Fintech companies are getting more venture capital backing than ever even as overall funding for the sector declines.
A report by KPMG on funding in the global fintech sector found venture capital funding rose to $13.6 billion (€12.9bn) in 2016, up from $12.7 billion (€12.07bn) in 2015, with a total of 840 deals done.
However, a fall-off in M&A activity in fintech led to a decline in overall fintech funding to $24.7 billion (€23.4bn) from a peak of $46.7 billion (€44.3bn) the year before.
In Europe, venture capital funds invested $1.4 billion in fintech firms last year, compared with $1.2 billion in 2015, notching up a total of 242 deals. Overall investment in the region declined sharply to $2.2 billion from almost $11 billion a year earlier as deal values dropped.

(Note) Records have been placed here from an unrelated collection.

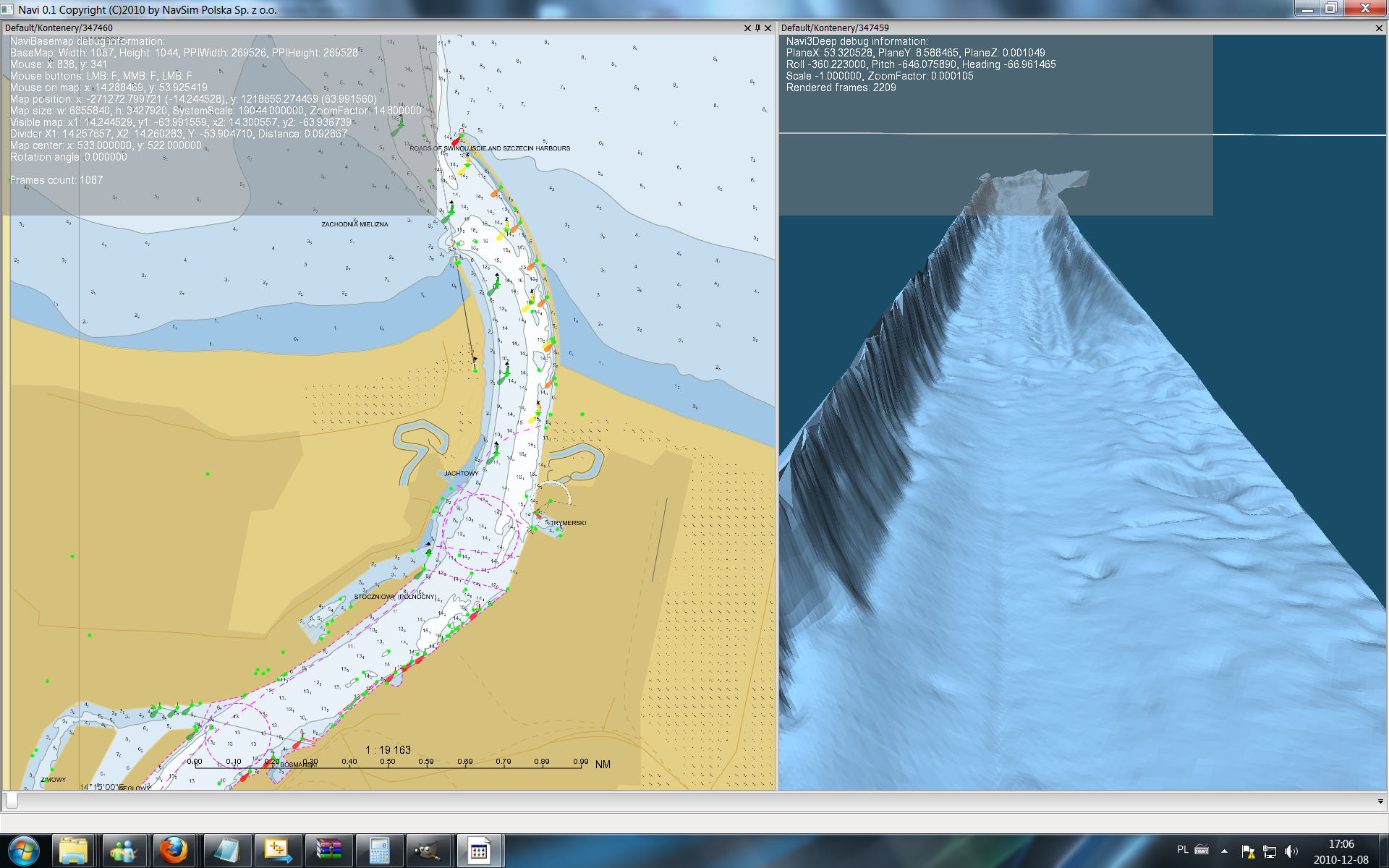Switch to GIMP in the taskbar

[x=430, y=851]
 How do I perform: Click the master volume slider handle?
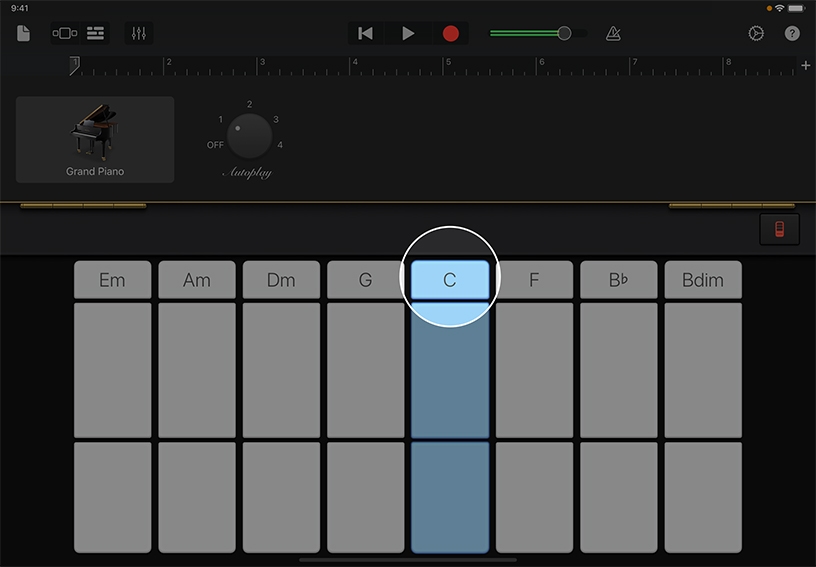[x=564, y=33]
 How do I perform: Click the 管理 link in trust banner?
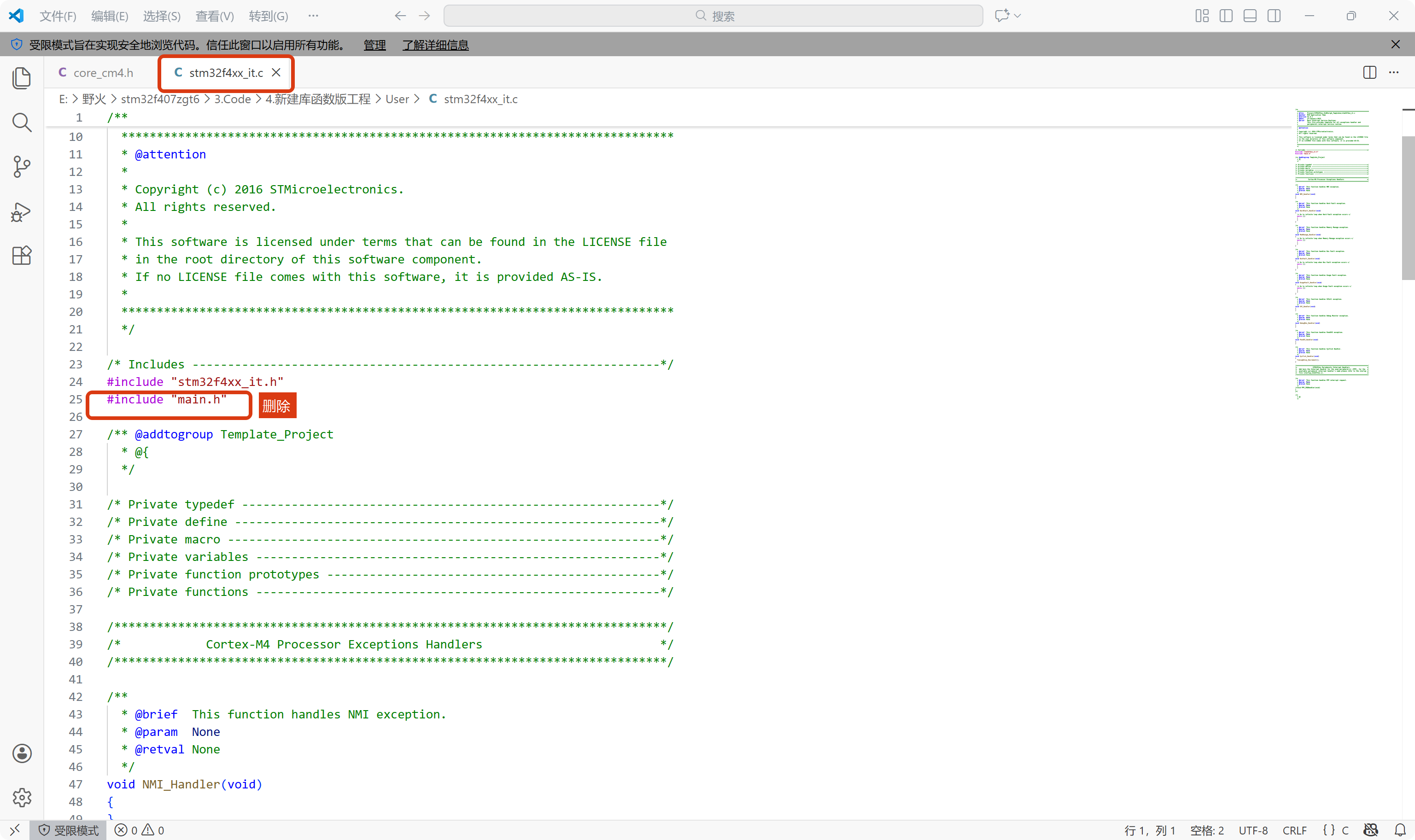click(374, 45)
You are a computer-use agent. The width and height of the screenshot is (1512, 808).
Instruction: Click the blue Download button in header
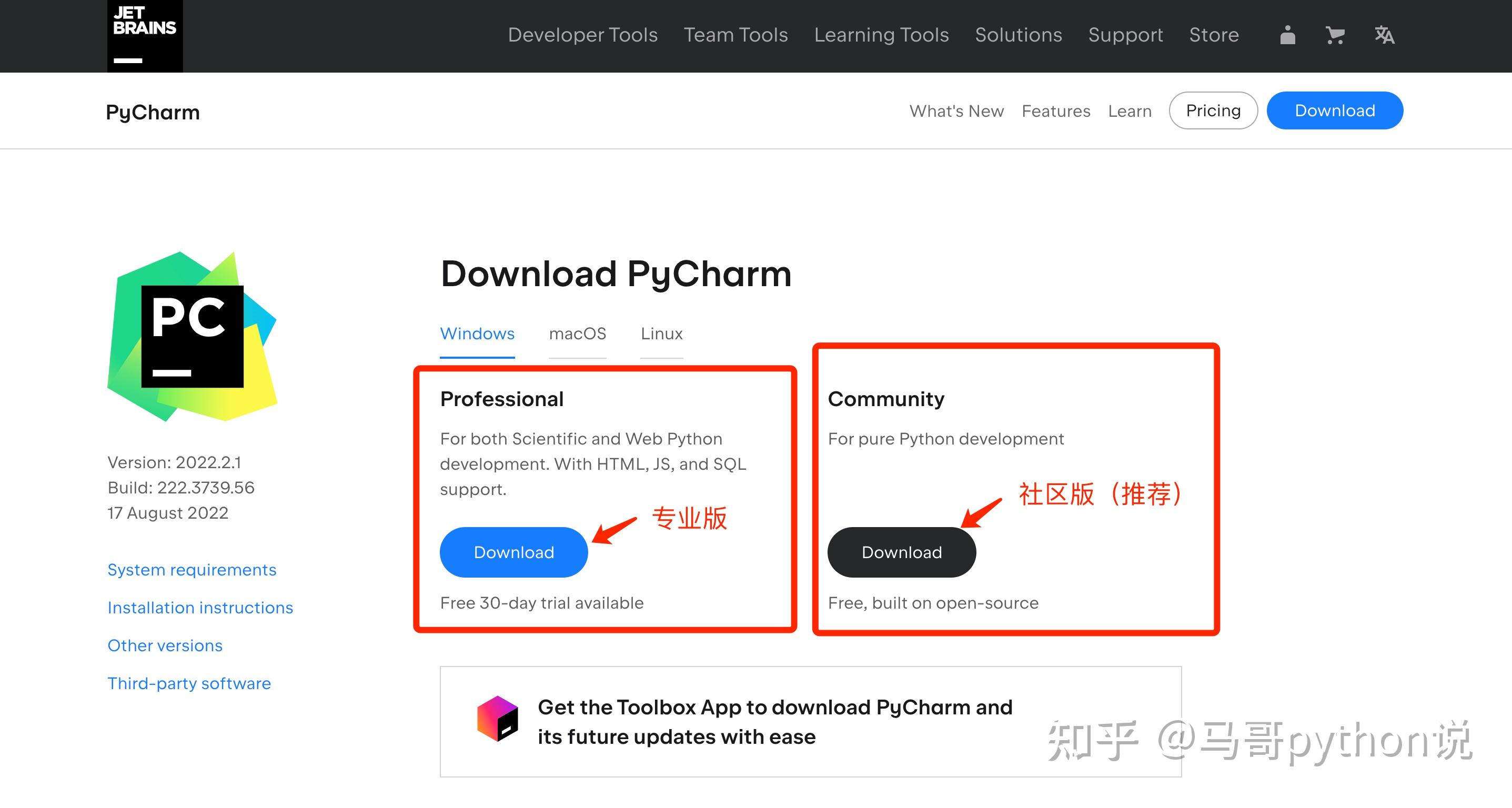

"Two notable trends in 2016 were collaboration – with fintechs learning to work with major banks – and the rise of China to become a fintech powerhouse, both in investment flow and deal activity," said KPMG Ireland's fintech lead Anna Scally.
She said the Irish fintech market also remained strong throughout the year.
For the coming year KPMG’s report said the outlook remained positive, with insurtech set to continue the growth trend seen in 2016, and the use of wearables, the Internet of Things and artificial intelligence expected to spark further investment.
“On the European side we are also likely to see fintechs focus on the opportunities presented by Payments Services Directive 2 (PSD2) which is expected to be a game-changer,” Ms Scally said.